By Taylor Hall, video by Siyuan Du
Retail industry experts say e-commerce won’t be the death of America’s malls, but the digital evolution will be key in ensuring success for the future.
Initial fears over the threat of e-commerce to the shopping mall industry have waned, but with Amazon’s stock up 14 percent after the company reported better-than-expected earnings Thursday, brick-and-mortar retailers are still facing hurdles in integrating e-commerce into their businesses.
The challenge for mall owners is to transform them into a destination for shoppers, said Sarah Alter, chief marketing officer for General Growth Properties, during a panel discussion Friday at the Society of American Business Editors and Writers annual conference.

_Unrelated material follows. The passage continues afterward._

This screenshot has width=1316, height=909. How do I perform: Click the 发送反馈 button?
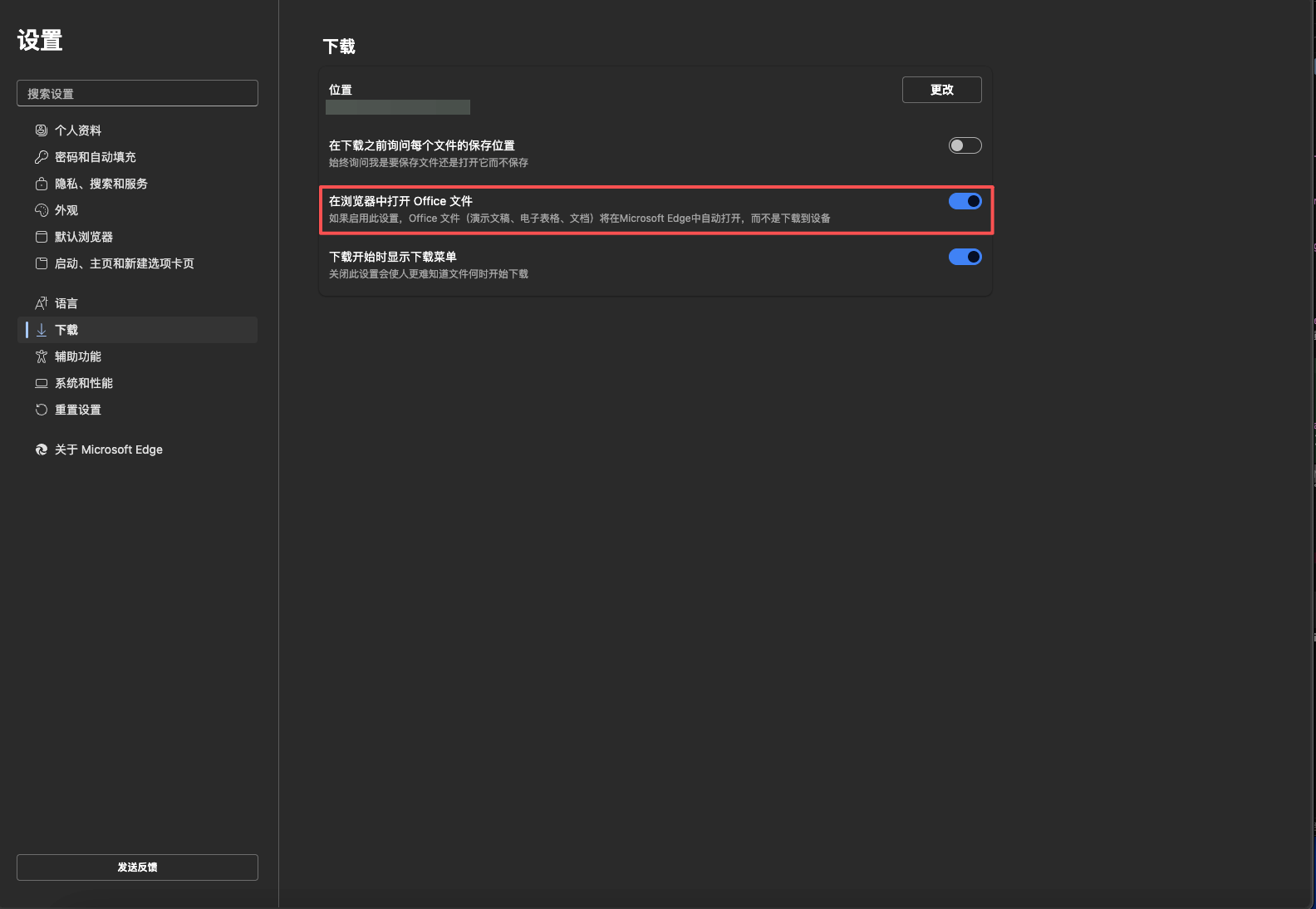[x=137, y=867]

General Growth Properties is a real estate investment trust that owns, develops and operates regional shopping malls in the U.S.
“The leading dynamic that has nudged us along this path is the evolution of digital technology that pervades every element of every given shopper’s life,” Alter said. “On their path to purchase, they’re probably sitting on their couch with a tablet or their phone and Googling ‘Where should I go to buy them?’”
“So for us, we’re not competing against digital technology, but what we need to do is transform that whole shopping experience and bring those two worlds together,” she said.
General Growth is investing in rebuilding its digital technology, including partnerships with software companies on the development of mobile applications to personalize and streamline the mall shopping experience, Alter said.
The dynamic changes occurring in the retail consumer environment foster the use of metrics and data in new ways, highlighting the potential of beacon technology, which uses WiFi to trace consumers as they shop, said Dana Telsey, CEO and chief research officer of Telsey Advisory Group, a research and consulting firm.
Developers are using the technology to determine what stores consumers go into and whether certain stores should be located near each other, she said. Retailers also use the technology to determine what order consumers gravitate toward certain products.
“The ability to be much more scientific and more exacting can help to drive more full-priced sales and better margins,” Telsey said.
Alter agreed with Telsey’s assessment.
“We’re using far more data now to target who lives in a general given market, who would be likely to go into a shopping mall, and then target those particular segments,” she said. “And we’re using demographic, psychographic, attitudinal data to do a much better job really targeting and personalizing who we think would be that best loyal shopping mall customer.”
Looking ahead, Neil Stern, senior partner at McMillan Doolittle, a retail consulting firm, expects to see trends in digital innovation and data collection continue to increase in retail. He cited MagicBand by Disney as one example. The wristband, sold at Disney theme parks, uses radio frequencies to allow consumers to check into hotel rooms, reserve FastPass for rides and pay for restaurant and retail purchases.
“But the cool thing about it and the scary thing about it is, all that data that underlies MagicBand,” Stern said. “They know where you are in the park. They can send people over if one part of the park gets overloaded, they can send more characters over. And again, this is all going to impact malls tremendously because the data is there. It’s sitting in our smartphones. We just have to harness it in a more intelligent way.”
When asked about privacy issues related to use of these data-culling technologies, Alter said that General Growth Properties only tracks consumer data on an opt-in basis.
Stern, for one, is surprised that consumer privacy is not more of an issue.
“I’m always amazed to see that as big [of] a deal as it should be, most consumers don’t care, and particularly if you’re giving them a benefit,” he said.